# how to improve...?



## LemonLime (Apr 14, 2017)

hi, guys! i'm brand new to drawing anthro and i find myself struggling with it a lot. 
i've grown used to a cartoony style that basically only looks decent on humans... 
any tips for getting better? just lots of practice, trying realistic drawings of animals, etc.? let me know!


----------



## AlleycatIrony (Apr 14, 2017)

honestly i say just lots of practice! looking at plenty of references is a good thing too, same w/ tutorials for things like colouring! 
it's also good to find artists ur inspired by to try and give u that, well, inspiration for coming up w/ ur own individual drawing style c:


----------



## LemonLime (Apr 14, 2017)

AlleycatIrony said:


> honestly i say just lots of practice! looking at plenty of references is a good thing too, same w/ tutorials for things like colouring!
> it's also good to find artists ur inspired by to try and give u that, well, inspiration for coming up w/ ur own individual drawing style c:


lots of practice, refs, and art inspiration! all good advice. thank you so much! ;v;


----------



## Kezi Avdiivka (Apr 14, 2017)

Nootropics for Creativity | Nootropics Hacks drugs

lots and lots of drugs


----------



## LemonLime (Apr 14, 2017)

Kezi Avdiivka said:


> Nootropics for Creativity | Nootropics Hacks drugs
> 
> lots and lots of drugs


✓ noted


----------



## Casey Fluffbat (Apr 14, 2017)

What I did is I tried translating all of the features of the animal to a humanoid body. It will look kind of stupid, but take a process of elimination until it looks good to you.


----------



## LemonLime (Apr 14, 2017)

MadKiyo said:


> What I did is I tried translating all of the features of the animal to a humanoid body. It will look kind of stupid, but take a process of elimination until it looks good to you.
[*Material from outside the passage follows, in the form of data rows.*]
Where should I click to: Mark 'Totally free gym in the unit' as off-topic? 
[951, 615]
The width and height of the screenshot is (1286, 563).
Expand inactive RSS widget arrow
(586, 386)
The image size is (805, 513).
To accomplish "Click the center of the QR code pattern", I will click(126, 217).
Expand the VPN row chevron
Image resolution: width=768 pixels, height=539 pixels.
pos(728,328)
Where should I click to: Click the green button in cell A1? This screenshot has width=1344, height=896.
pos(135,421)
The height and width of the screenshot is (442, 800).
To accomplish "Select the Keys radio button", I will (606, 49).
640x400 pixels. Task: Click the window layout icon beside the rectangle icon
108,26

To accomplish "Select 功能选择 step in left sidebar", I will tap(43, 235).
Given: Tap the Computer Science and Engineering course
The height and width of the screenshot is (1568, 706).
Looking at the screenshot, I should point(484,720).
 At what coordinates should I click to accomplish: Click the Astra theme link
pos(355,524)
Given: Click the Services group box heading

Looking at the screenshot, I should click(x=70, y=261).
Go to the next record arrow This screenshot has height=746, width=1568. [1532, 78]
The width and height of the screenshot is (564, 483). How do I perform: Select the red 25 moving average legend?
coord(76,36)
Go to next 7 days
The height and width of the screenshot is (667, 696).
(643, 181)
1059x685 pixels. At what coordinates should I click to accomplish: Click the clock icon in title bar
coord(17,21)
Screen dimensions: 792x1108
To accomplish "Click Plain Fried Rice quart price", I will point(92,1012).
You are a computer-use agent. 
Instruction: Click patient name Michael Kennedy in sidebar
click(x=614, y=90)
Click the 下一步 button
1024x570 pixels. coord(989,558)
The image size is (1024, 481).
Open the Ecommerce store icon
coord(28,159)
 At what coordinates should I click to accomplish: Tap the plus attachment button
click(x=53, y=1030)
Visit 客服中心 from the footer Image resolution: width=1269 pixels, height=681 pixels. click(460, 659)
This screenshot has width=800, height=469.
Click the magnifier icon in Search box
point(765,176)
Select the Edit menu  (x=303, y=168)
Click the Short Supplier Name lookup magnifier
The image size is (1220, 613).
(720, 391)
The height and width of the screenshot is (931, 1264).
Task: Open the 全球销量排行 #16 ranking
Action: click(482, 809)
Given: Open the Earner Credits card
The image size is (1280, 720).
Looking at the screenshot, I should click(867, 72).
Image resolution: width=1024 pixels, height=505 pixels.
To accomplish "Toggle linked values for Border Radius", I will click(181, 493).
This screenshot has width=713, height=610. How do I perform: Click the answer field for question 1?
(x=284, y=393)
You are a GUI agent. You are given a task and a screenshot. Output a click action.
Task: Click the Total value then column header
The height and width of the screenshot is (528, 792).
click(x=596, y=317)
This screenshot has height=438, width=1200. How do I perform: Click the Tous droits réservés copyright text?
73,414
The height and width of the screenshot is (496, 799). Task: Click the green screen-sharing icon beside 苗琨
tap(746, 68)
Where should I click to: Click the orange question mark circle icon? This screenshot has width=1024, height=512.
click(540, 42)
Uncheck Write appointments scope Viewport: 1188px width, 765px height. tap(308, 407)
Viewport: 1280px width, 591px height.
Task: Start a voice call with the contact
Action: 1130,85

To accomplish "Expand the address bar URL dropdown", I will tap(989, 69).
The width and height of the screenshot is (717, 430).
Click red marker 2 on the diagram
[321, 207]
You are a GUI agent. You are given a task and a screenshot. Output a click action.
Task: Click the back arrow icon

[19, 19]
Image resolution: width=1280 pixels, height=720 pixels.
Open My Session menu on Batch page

ohh i'll have to try this! thank you!


----------



## IncubusZenith (Apr 14, 2017)

As an anime artist, I used the basic same structure I did for people, and then built animal features around it?? If that makes sense. 
Using references is always the best way to improve, for ANYTHING. And LOTS of practice, even small doodles count as practice.


----------



## LemonLime (Apr 14, 2017)

IncubusZenith said:


> As an anime artist, I used the basic same structure I did for people, and then built animal features around it?? If that makes sense.
> Using references is always the best way to improve, for ANYTHING. And LOTS of practice, even small doodles count as practice.


it makes sense! i think that's what i'm going to practice trying to do, building the features around a humanoid body. thank you!


----------



## Doodle Bunny (Apr 15, 2017)

I think someone mentioned this, but humans and a lot of other animals have a lot of the same bones, just proportioned and positioned in different ways. The key bones to look out for is the skull, rib-cage, and pelvis to start.

Also, reference will be your best friend. Whenever I have to draw a new animal, I always look it up on google images and try to draw some likenesses. If you have the time and funds, I also recommend visiting the zoo and sketching live animals.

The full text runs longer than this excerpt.